[Opening Material for the task section]

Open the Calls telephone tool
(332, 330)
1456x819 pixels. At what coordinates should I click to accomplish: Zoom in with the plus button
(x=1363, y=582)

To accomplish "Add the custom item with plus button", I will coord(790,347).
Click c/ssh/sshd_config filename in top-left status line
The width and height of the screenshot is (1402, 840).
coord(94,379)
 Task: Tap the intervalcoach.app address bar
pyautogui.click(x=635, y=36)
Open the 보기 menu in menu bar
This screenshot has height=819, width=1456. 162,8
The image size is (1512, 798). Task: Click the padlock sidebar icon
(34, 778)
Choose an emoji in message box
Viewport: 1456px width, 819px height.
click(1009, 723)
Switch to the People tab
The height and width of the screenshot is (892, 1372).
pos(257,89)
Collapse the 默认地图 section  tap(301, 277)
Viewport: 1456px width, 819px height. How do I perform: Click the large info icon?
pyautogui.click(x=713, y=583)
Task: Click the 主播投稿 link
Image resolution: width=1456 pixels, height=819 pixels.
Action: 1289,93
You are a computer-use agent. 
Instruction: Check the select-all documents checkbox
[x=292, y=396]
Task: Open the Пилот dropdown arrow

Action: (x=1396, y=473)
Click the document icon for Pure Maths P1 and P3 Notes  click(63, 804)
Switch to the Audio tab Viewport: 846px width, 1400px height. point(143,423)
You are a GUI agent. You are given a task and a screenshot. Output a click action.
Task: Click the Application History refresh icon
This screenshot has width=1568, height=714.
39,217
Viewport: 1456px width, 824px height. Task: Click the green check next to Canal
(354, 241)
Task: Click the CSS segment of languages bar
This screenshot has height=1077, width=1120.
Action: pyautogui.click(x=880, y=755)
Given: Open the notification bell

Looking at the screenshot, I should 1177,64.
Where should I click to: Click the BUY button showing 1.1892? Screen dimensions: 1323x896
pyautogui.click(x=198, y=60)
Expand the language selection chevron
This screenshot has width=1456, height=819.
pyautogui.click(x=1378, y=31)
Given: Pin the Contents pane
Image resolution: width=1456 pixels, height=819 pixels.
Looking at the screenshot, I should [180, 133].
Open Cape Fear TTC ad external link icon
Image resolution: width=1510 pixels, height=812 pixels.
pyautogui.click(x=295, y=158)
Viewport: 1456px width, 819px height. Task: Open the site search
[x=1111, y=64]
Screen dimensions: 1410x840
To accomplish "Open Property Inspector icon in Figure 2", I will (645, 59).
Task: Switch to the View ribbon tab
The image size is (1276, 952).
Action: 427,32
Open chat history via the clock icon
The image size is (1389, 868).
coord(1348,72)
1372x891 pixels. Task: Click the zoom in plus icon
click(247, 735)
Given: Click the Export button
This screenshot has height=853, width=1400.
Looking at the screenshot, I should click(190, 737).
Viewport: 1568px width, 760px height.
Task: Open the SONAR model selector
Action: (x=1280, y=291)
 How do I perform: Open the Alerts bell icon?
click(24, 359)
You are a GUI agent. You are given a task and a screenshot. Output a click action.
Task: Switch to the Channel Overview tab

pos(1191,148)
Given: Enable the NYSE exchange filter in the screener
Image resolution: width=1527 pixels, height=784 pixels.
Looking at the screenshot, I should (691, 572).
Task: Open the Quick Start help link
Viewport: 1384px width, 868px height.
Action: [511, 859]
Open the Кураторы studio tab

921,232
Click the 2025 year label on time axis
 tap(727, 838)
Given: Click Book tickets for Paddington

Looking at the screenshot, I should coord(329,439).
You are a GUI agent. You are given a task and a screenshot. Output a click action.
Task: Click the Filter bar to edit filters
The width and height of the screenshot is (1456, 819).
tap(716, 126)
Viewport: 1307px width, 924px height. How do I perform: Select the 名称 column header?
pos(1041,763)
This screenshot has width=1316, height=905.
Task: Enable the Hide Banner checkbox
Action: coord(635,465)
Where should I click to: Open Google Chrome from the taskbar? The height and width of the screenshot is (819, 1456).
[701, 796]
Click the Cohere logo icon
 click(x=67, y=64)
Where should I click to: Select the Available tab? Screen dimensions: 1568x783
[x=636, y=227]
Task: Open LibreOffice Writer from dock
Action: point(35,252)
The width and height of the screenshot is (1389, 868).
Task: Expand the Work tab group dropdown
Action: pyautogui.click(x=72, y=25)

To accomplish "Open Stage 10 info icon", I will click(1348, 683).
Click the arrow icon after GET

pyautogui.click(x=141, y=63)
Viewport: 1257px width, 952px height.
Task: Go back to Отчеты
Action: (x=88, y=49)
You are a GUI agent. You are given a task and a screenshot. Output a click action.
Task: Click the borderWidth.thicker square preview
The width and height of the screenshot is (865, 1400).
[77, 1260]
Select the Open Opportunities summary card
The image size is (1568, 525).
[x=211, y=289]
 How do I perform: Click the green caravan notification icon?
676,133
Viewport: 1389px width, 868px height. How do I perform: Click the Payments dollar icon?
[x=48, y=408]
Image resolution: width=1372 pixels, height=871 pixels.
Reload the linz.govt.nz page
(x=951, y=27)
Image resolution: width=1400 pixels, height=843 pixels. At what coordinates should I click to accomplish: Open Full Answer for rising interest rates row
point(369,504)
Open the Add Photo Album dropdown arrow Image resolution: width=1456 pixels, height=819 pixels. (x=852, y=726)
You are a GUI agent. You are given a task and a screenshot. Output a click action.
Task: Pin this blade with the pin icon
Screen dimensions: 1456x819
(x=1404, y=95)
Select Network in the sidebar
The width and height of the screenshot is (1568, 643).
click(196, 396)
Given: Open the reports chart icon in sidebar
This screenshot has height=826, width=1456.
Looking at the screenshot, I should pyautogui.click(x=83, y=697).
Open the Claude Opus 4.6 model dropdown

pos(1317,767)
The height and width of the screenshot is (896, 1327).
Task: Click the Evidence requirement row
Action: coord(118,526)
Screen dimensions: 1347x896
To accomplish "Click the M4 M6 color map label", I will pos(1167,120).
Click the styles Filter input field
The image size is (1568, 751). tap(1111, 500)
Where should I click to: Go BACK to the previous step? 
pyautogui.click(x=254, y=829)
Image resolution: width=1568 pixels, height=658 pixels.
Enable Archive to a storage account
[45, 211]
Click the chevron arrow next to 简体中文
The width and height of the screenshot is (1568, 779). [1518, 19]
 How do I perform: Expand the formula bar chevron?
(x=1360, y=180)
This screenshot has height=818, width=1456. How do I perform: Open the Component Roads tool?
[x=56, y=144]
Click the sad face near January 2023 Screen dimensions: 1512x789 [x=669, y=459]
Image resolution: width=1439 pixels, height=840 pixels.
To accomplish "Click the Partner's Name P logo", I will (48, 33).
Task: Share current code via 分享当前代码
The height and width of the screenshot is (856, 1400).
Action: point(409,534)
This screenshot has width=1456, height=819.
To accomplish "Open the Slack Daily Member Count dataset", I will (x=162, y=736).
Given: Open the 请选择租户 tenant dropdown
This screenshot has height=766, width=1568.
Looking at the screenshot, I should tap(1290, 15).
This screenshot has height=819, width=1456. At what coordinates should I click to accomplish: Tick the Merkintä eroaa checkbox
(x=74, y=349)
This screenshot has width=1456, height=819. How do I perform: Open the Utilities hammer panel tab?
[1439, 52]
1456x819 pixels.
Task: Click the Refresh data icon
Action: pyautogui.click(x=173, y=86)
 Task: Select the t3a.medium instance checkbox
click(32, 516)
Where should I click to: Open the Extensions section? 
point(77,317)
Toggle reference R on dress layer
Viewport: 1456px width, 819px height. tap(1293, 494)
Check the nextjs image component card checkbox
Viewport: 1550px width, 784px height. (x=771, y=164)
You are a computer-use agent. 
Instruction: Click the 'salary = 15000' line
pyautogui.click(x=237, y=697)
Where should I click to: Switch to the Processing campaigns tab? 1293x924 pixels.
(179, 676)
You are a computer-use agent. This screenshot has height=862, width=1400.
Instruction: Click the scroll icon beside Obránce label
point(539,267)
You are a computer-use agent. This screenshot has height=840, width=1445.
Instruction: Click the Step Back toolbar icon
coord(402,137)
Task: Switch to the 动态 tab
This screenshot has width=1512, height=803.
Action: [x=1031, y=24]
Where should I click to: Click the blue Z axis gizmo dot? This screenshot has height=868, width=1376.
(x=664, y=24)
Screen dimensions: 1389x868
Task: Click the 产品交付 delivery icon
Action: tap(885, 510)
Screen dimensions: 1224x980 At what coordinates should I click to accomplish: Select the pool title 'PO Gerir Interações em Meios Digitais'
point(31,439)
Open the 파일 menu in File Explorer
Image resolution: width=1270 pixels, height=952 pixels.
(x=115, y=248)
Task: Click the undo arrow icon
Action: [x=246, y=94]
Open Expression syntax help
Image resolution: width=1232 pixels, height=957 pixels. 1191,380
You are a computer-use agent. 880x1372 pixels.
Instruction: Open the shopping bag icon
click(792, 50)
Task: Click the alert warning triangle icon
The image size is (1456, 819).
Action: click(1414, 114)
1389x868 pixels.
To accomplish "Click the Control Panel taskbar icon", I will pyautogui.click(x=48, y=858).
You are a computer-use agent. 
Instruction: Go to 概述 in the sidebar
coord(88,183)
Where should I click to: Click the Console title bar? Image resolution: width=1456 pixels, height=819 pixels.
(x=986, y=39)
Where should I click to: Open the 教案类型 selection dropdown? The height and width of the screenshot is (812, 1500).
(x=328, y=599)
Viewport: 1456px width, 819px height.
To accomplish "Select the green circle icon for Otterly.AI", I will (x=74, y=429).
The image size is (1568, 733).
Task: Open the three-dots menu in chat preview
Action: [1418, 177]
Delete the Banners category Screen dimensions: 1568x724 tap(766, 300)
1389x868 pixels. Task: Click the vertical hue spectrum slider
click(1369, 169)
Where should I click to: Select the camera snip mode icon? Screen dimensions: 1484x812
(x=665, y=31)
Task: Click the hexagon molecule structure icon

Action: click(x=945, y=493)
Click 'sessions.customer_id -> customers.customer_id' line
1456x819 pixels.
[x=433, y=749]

[Closing Material for the task section]

* **Exercise description**:
Above this instruction are the records; retype exactly the lines from the one containing "Task: Click the CSS segment of languages bar" up to and including the one containing "Task: Open the Quick Start help link".

* **Reply**:
Task: Click the CSS segment of languages bar
This screenshot has height=1077, width=1120.
Action: pyautogui.click(x=880, y=755)
Given: Open the notification bell

Looking at the screenshot, I should 1177,64.
Where should I click to: Click the BUY button showing 1.1892? Screen dimensions: 1323x896
pyautogui.click(x=198, y=60)
Expand the language selection chevron
This screenshot has width=1456, height=819.
pyautogui.click(x=1378, y=31)
Given: Pin the Contents pane
Image resolution: width=1456 pixels, height=819 pixels.
Looking at the screenshot, I should [180, 133].
Open Cape Fear TTC ad external link icon
Image resolution: width=1510 pixels, height=812 pixels.
pyautogui.click(x=295, y=158)
Viewport: 1456px width, 819px height. Task: Open the site search
[x=1111, y=64]
Screen dimensions: 1410x840
To accomplish "Open Property Inspector icon in Figure 2", I will (645, 59).
Task: Switch to the View ribbon tab
The image size is (1276, 952).
Action: 427,32
Open chat history via the clock icon
The image size is (1389, 868).
coord(1348,72)
1372x891 pixels. Task: Click the zoom in plus icon
click(247, 735)
Given: Click the Export button
This screenshot has height=853, width=1400.
Looking at the screenshot, I should click(190, 737).
Viewport: 1568px width, 760px height.
Task: Open the SONAR model selector
Action: (x=1280, y=291)
 How do I perform: Open the Alerts bell icon?
click(24, 359)
You are a GUI agent. You are given a task and a screenshot. Output a click action.
Task: Switch to the Channel Overview tab

pos(1191,148)
Given: Enable the NYSE exchange filter in the screener
Image resolution: width=1527 pixels, height=784 pixels.
Looking at the screenshot, I should (691, 572).
Task: Open the Quick Start help link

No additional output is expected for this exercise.